* **Brief**
Show every line below where "profile" can be found.

Data excerpts:

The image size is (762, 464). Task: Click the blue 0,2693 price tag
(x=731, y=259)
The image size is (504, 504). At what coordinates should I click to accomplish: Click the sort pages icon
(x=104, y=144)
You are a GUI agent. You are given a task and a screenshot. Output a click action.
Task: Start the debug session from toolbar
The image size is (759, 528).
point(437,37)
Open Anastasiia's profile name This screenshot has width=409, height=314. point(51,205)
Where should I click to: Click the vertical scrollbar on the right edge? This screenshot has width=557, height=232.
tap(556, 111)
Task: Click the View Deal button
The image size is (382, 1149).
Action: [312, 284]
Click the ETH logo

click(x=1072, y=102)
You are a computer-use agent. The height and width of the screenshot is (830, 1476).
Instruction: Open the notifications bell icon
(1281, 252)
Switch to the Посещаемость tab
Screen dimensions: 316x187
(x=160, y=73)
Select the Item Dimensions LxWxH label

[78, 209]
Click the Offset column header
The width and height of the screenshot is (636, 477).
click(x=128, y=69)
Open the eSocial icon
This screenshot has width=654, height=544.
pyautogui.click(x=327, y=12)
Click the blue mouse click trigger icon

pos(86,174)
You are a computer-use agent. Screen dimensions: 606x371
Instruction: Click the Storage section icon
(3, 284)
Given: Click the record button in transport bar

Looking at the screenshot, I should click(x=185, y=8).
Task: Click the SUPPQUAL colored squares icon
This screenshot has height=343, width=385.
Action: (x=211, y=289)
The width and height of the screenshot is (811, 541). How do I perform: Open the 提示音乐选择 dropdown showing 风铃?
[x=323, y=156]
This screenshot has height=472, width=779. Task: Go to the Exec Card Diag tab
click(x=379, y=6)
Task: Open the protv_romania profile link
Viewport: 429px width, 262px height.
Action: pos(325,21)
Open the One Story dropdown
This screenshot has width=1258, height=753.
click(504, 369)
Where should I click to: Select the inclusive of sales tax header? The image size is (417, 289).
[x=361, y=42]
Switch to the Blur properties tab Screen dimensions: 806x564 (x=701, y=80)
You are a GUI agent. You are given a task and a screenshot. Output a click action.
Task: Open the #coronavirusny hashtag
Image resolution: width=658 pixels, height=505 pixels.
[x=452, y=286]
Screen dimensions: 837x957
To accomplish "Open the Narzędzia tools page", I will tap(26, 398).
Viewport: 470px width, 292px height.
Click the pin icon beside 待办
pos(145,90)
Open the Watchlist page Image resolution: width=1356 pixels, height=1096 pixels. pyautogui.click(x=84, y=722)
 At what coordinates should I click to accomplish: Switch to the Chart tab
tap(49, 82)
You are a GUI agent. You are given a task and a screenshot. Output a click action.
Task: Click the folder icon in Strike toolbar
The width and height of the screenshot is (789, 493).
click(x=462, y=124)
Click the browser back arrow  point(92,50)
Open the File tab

* **Finished exercise**
Open Anastasiia's profile name This screenshot has width=409, height=314. point(51,205)
Task: Open the protv_romania profile link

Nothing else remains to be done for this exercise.